Bottoms up: A wine primer

Bottoms up: A wine primer

The thought of being a wine connoisseur is enough to conjure up images of highfalutin, snobbish people mumbling fancy jargon. Having to choose a wine in a fine restaurant can make some nervous. It hasn’t helped that there are enough ‘rules’ and myths about wine that can make many people feel a little intimidated. But you can get to know wine pretty well.

The senses are very important in appreciating any wine. What is its color like? If it is a white wine, is clear or hazy or opaque? What does it smell like? Does it smell like flowers, fruits, wood? What does it taste like? Can you pick up caramel, or citrus, or strawberry? How does it feel in your mouth? Is it smooth or bold or coarse? Don't worry of you if you don't can't pick up any of these initially - like anything else, it take practice to perfect.
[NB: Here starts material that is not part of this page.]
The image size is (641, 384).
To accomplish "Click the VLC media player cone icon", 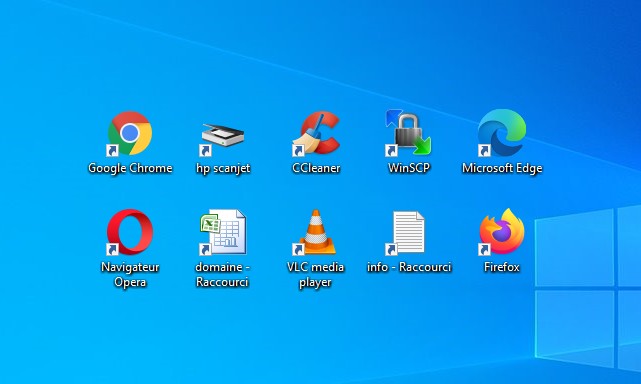I will [315, 232].
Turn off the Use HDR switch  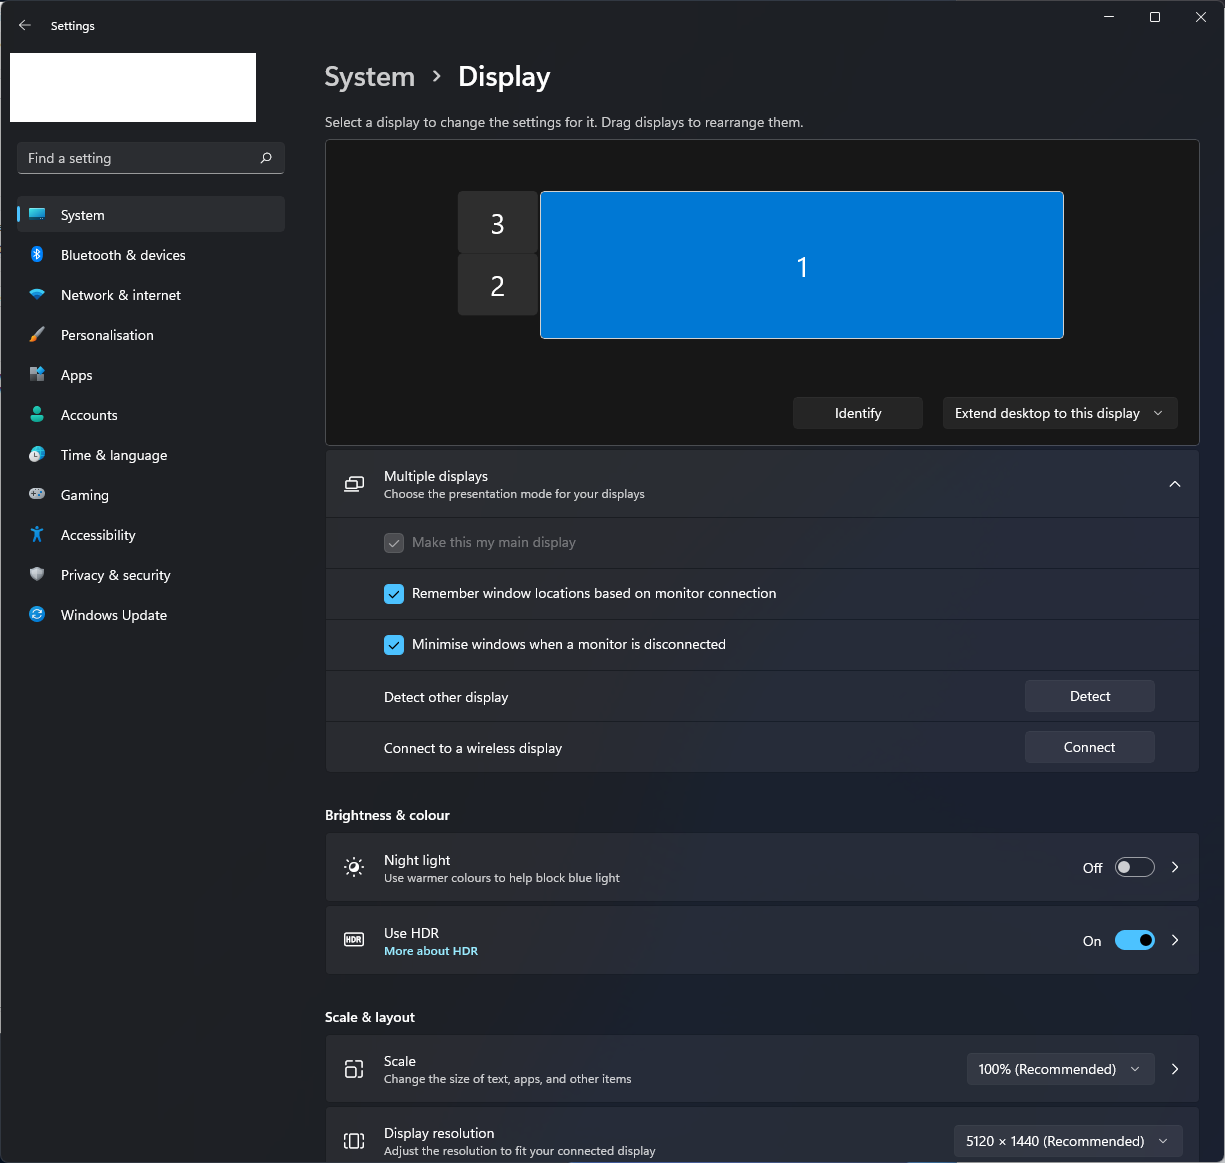point(1135,940)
Most basic white table wines would be considered 'dry' because they are fermented until all the sugars were converted to alcohol - making it dry. Examples of these would include the Chardonnay, Pinot Grigio and Sauvignon Blanc. Some wines, like those made from the Chenin Blanc grapes might be considered 'off dry' because they have some residual sweetness to them, but not enough to make them a dessert wine. The sweetness of a wine can also be affected by the ripeness of the grape and the presence of flavors verging on buttery or vanilla. California Chardonnays and wines from the Loire Valley, Alsace, Germany and Austria tend to be slightly sweeter.
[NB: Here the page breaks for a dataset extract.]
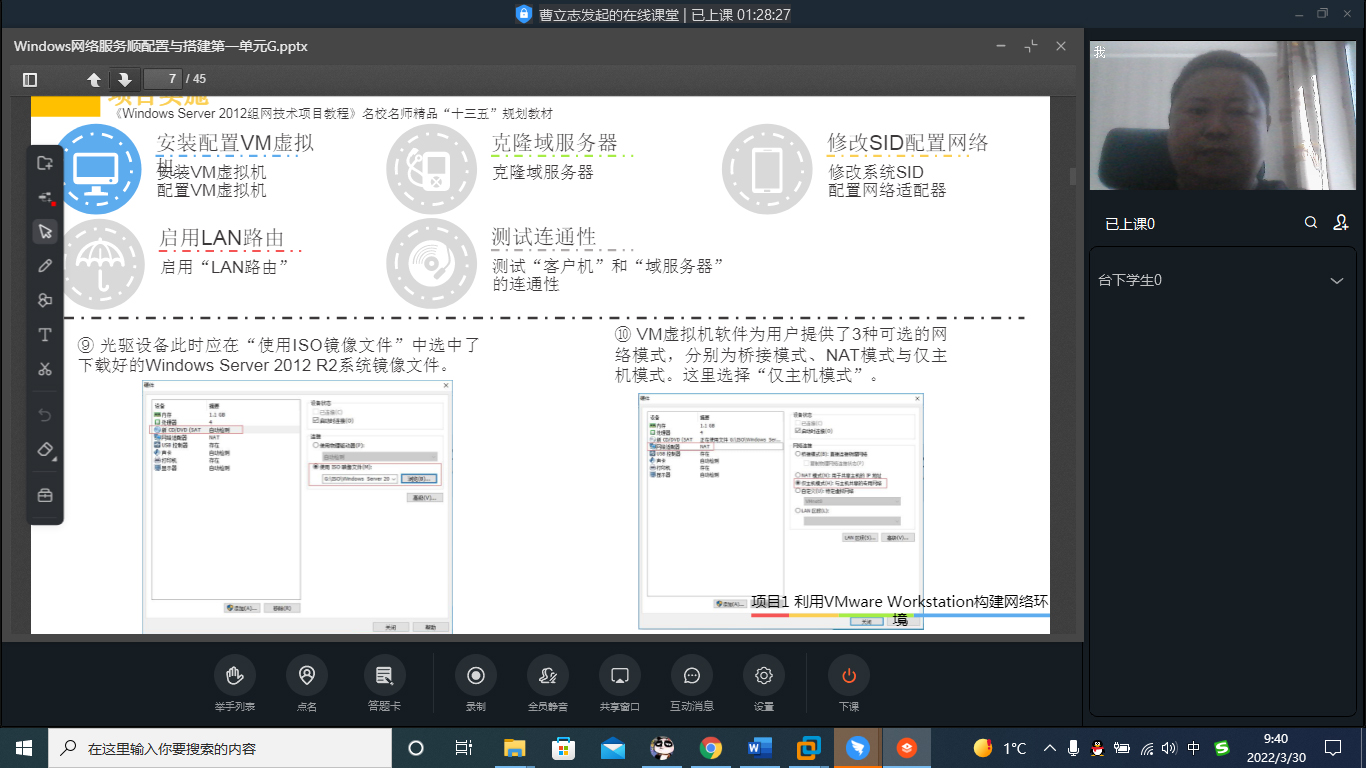The height and width of the screenshot is (768, 1366).
Task: Select the scissors cut tool
Action: pyautogui.click(x=45, y=369)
Apart from dessert wines such as port, most red table wines are completely dry. Examples would be the Cabernet Sauvignon, Bordeaux, Merlot, Pinot Noir, and Syrah. Note that naturally occurring compounds in wines called tannins might have the effect of making you mouth feel dry, but that does not make a wine dry. Tannins are a function of texture, and dryness a function of taste (sweetness, or the lack thereof).






In fine restaurants, after you select your wine, the sommelier will bring you your wine and pour you a little bit. Swirl it around first, then sniff it deeply, taking note of the aromas. This is called the 'nose. Then taste it. Take a nice, healthy sip and move it around in your mouth for a few seconds before swallowing it. Remember that you taste different flavors in different areas of your tongue. If you like it, the sommelier will serve your party.

As the French say, "A votre santé!" Enjoy.